Physiker Behrooz Bayat über das Ende des Atomabkommens

Die Iraner werden leiden

Donald Trump mit der Erklärung zum Ausstieg aus dem Atomabkommen mit dem Iran.
Donald Trump mit der Erklärung zum Ausstieg aus dem Atomabkommen mit dem Iran. © Evan Vucci/AP/dpa
Von Behrooz Bayat · 11.05.2018
Vor fünf Jahren hatte er noch Hoffnungen, jetzt ist der iranische Physiker Behrooz Bayat empört: Denn mit einem lauten Knall hat Donald Trump am Dienstag 13 Jahre diplomatischer Anstrengung zunichte gemacht, die den Iran davon abhielten eine Atombombe zu bauen.
Ja, ich bin empört, nicht weil die Blütenträume vom "Ende einer Feindschaft", die ich vor fünf Jahren im Rahmen hier formulierte, nicht wahr wurden. Nein, ich bin empört, weil es nach wie vor Staatsmänner gibt, die aufgrund hegemonialer Gelüste ganze Landstriche in Schutt und Asche zu legen bereit sind und damit Millionen Menschen ins Elend und in den Tod treiben.

Super-Mullah versus Super-Geschäftsmann

Ein die eigenen Bürger entrechtender Super-Mullah schickt sich an, die Seele der "Entrechteten der Erde" zu streicheln, indem er vorgeblich das Ende des israelischen Staates kommen sieht.
Und auf der anderen Seite steht ein vertragsbrecherischer Super-Geschäftsmann, der auf Biegen und Brechen liefern will, was er seiner Klientel versprochen hat und dazu gehören auch die despotischen aber spendablen Saudis und sein seelenverwandter Freund Netanyahu.

Gemeinsam gießen sie Öl ins Feuer

Was für eine wunderbare Welt: Der Supergeschäftsmann und der Supermullah tun sich zusammen, um gemeinsam Öl in das bereits lodernde Höllenfeuer des Mittleren Ostens zu gießen; übrigens, ein Feuer, das der Vor-Vorgänger des Ersteren entfacht hat. Und sie merken es nicht einmal, dass sie eine gemeinsame Sache betreiben.

Das Abkommen war wirksam

Nun, was hat die Atom-Vereinbarung geleistet? Sie hat alle denkbaren Wege Irans zur Atombombe wirksam versperrt, in dem sie sämtliche Aktivitäten abgestuft bis 2040 einer strikten Kontrolle der Atombehörde unterworfen hat. Das Abkommen hat ferner die Entstehung eines neuen Krieges unterbunden, den freien Fall der iranischen Wirtschaft abgebremst und verhindert, dass der Mittlere Osten noch weiter im Chaos versinkt.
Der Atom-Deal hätte sehr wohl den Anfang vom Ende einer großen Feindschaft markieren können. Auch der Super-Mullah hätte das sehen können. Aber er hat sich nur an den Text gehalten und die Botschaft dahinter nicht verstehen wollen. Warum hat er die ausgesteckte Hand vom Obama nicht ergriffen? Weil das einen Paradigmenwechsel in seiner Außenpolitik erfordert hätte.

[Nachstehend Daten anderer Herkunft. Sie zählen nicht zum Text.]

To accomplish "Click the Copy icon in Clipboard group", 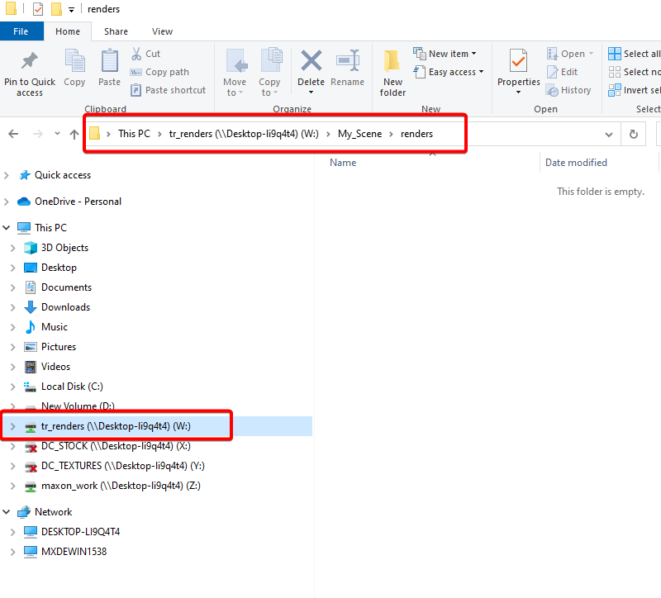I will (x=74, y=63).

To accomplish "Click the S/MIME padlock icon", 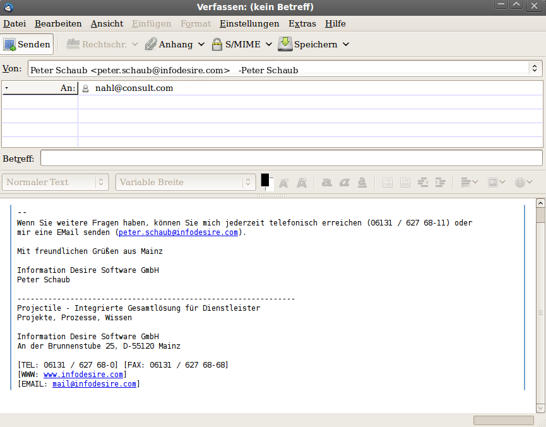I will point(217,44).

Das korrupte Regime wird gefestigt werden

Auch im Iran wollten maßgebliche Kräfte samt eines kryptischen Ayatollah Khamenei den Deal nicht. Sie befürchten den Verlust der Macht durch den Verlust des Feindes.
Vertragsbruch ist jetzt vollzogen. Trump hat den Deal aufgekündigt, um ihn zu zerstören. Seine Absicht scheint ein Regime Change im Iran zu sein. Der wird nicht kommen. Im Gegenteil, einstweilen wird das taumelnde korrupte Regime eher gefestigt werden.
Und was ist mit den Bürgern Irans? Sie werden so oder so leiden. Wenn der Plan von Trump aufgeht, wird es katastrophal. Aber, wenn das Regime im Deal bleibt und von der EU tatkräftig unterstützt wird, dann wäre das Leid geringer und eine Lösung näher. Iran braucht ein Paradigmenwechsel und die EU ist gefordert, eine historische Aufgabe zu übernehmen.

Dr. Behrooz Bayat, geboren in Iran, studierte Physik an den Universitäten Teheran, Frankfurt am Main und Marburg. Nach Promotion und Forschungstätigkeit arbeitete er zuletzt als Qualitätsmanager in der Industrie. Als freiberuflicher Berater war er zeitweilig auch für die Internationale Atomenergiebehörde in Wien tätig. In seinen Publikationen setzt er sich u.a. mit der Nuklearpolitik des Iran auseinander. Er engagiert sich auch politisch für eine säkulare und demokratische Republik sowie in den iranischen Menschenrechtsgruppen.